**Task description**
Rewrite the part of the listing that opens with the line containing "Expand the domain" and closes with the line containing "click(x=613, y=560)", requests included. Offset every coordinate in the answers by adding 23 to it, and reproduce only that part.

**Data records**
>> start

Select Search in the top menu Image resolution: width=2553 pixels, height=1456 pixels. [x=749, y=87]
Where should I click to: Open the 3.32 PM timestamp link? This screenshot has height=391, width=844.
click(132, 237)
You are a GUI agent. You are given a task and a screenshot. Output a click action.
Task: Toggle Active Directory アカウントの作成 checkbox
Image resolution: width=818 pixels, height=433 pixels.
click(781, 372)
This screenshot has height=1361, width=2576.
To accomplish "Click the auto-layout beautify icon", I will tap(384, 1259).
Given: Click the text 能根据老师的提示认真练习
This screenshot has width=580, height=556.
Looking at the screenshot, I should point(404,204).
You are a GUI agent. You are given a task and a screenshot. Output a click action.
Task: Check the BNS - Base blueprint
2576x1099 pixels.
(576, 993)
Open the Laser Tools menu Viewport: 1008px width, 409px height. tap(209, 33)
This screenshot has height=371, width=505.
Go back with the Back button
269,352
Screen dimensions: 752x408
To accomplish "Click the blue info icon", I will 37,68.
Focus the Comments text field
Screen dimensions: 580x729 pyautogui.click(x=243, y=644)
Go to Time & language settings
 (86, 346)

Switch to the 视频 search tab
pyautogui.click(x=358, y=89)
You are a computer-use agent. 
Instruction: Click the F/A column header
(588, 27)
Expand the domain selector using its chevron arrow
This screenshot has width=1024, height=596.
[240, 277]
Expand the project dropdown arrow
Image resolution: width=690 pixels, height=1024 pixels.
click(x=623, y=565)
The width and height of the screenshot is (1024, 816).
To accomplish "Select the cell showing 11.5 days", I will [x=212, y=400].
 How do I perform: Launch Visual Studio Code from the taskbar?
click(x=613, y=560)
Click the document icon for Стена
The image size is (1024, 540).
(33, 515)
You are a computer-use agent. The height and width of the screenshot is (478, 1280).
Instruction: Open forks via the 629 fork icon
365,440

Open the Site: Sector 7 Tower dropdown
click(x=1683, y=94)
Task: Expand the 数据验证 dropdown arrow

>> end

**The completed task**
Expand the domain selector using its chevron arrow
This screenshot has width=1024, height=596.
[263, 300]
Expand the project dropdown arrow
Image resolution: width=690 pixels, height=1024 pixels.
click(x=646, y=588)
The width and height of the screenshot is (1024, 816).
To accomplish "Select the cell showing 11.5 days", I will [x=235, y=423].
 How do I perform: Launch Visual Studio Code from the taskbar?
click(x=636, y=583)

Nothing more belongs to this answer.